▶ _Exercise aim_: With the pictures omitted, output word for word the lines from the one containing "Screen dimensions: 931x846" through the end of the records.

▶ _Data records_:
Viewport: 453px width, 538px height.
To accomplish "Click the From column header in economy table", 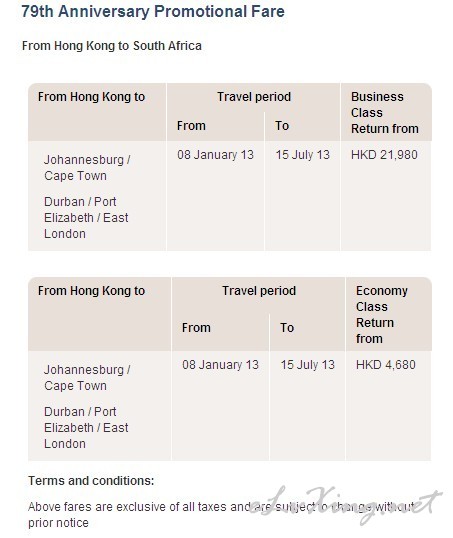I will click(196, 328).
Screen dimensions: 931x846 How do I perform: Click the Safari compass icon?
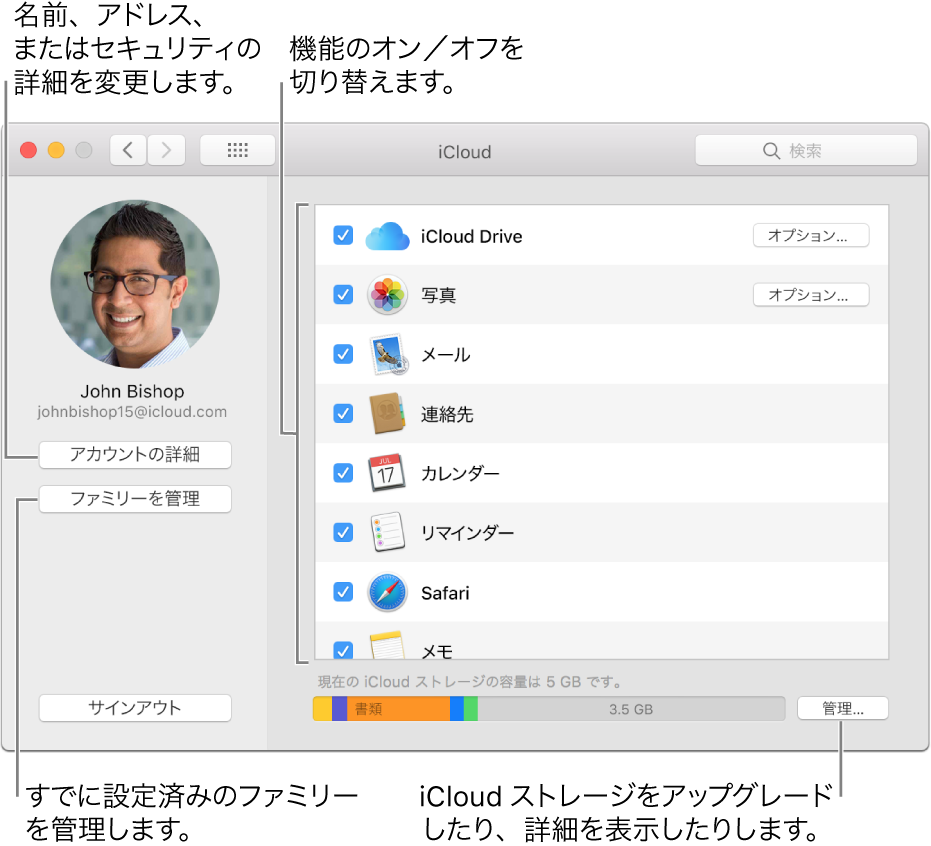tap(388, 591)
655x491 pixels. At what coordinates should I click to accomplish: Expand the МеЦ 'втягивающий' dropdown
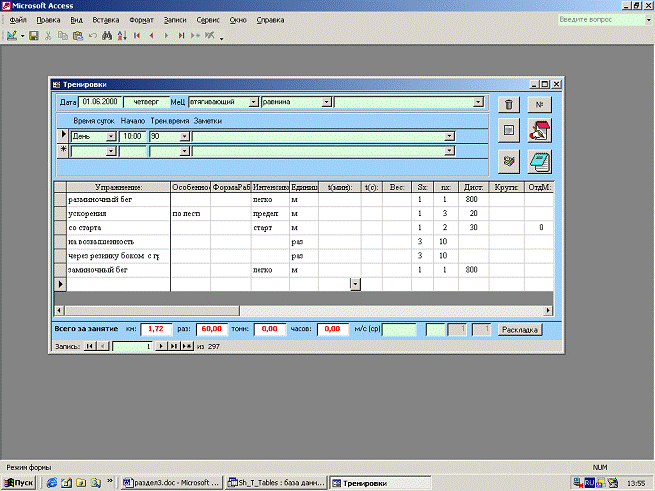(x=254, y=102)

▶ _Answer below_:
Screen dimensions: 931x846 How do I perform: Click the Safari compass icon?
tap(388, 591)
655x491 pixels. At what coordinates should I click to accomplish: Expand the МеЦ 'втягивающий' dropdown
(x=254, y=102)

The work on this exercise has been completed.